I have a naive question that different people gave me different answers and I couldn't find any answer in dozens of textbooks.
In what follows $R^m$ denotes the $m$-dimensional euclidean space with the Lebesgue measure.
Do the following recipes give us different measures?
A. the pushforward of $R^2 \to C$
B. area in the complex plane
C. induced by $dz\wedge d\bar z$
Main question: What about in higher dimension? How different are
1. the pushforward of $R^{2n} \to C^n$
2. the product measure using A, B, or C above
3. a Haar measure
Is there some other measure in $C^n$ that most people call "usual"?
Thanks in advance for explanations!
Comments.
Feel free to edit the question. (For instance I don't know how to describe B analytically).
I'm an undergraduate student starting in measure theory.
$\def\R{\mathbb R}$ For (C), note that $i/2(dz \wedge d\bar z) = dx \wedge dy$, and this is the normalization that we want. So I will just replace (C) with integration against the 2-form $dx \wedge dy$. After that, the distinction between $\R^{2n}$ and $\mathbb C^n$ pretty much disappears from the discussion.
So for (A), (B), (C), you want to compare (A) "Lebesgue measure" on $\R^2$, (B) "area measure on $\R^2$" and (C) "$dx \wedge dy$" on $\R^2$. The only two things you could possibly mean by (B) is either (A) or (C), so we are left to compare (A) and (C). I think you might read about (A) and (C) in different places with different starting points, so what is a conclusion in one place might be a definition in another.
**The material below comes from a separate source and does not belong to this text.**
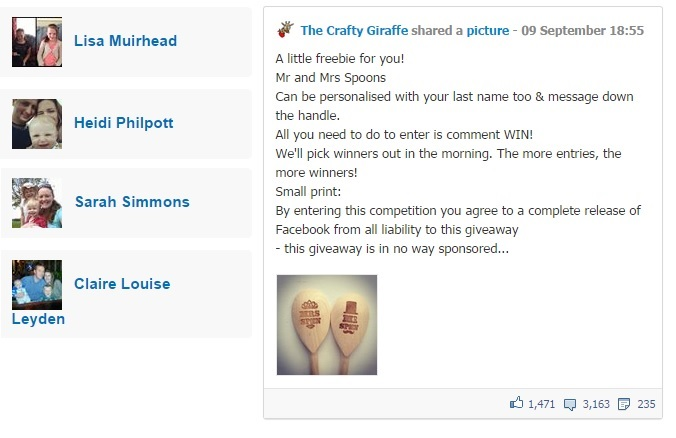676x438 pixels.
Task: View the 235 shares count
Action: click(645, 404)
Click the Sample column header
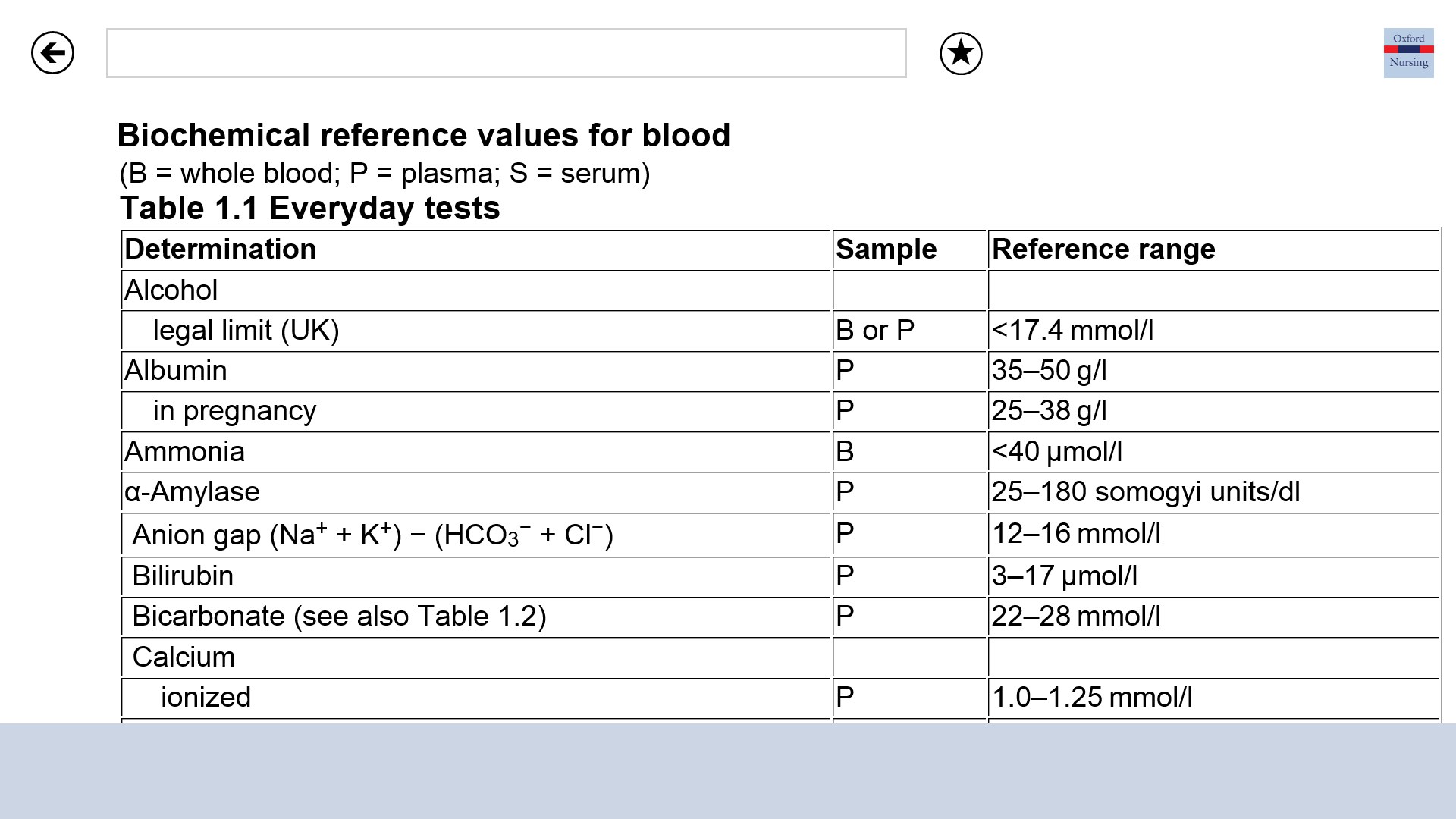The height and width of the screenshot is (819, 1456). click(x=886, y=249)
However one does it, the following things end up being the same: translation invariant Borel measure $\mu$ on $\R^2$, satisfying $\mu(K) < \infty$ for $K$ compact, and normalized so that $\mu([0,1] \times [0,1]) = 1$; product measure on $\R^2$ based on Lebesgue measure on $\R$; and the measure associated with the 2-form $dx \wedge dy$.
For (1), (2), (3), let's say we agree that "Lebesgue measure" on $\R^{2n}$ is the $2n$-fold product measure starting with Lebesgue measure on $\R$. It is shown, in Rudin, Real and Complex Analysis, for example, that Lebesgue measure is the unique translation invariant Borel measure which is finite on compact sets and normalized so that the unit hypercube has measure 1. So (1) and (3) agree.
So you are only left to compare two product measure constructions: $2n$-fold product measure starting with Lebesgue measure on $\R$ and $n$-fold product measure starting with Lebesgue measure on $\R^2$, which is itself $2$-fold product measure starting with Lebesgue measure on $\R$. There is no way in the world that these could end up being different, so just muscle through the details one way or another, or more elegantly perhaps, mimic whatever argument Rudin used to show $n$-fold product measure starting with Lebesgue measure on $\R$ ends up being translation invariant.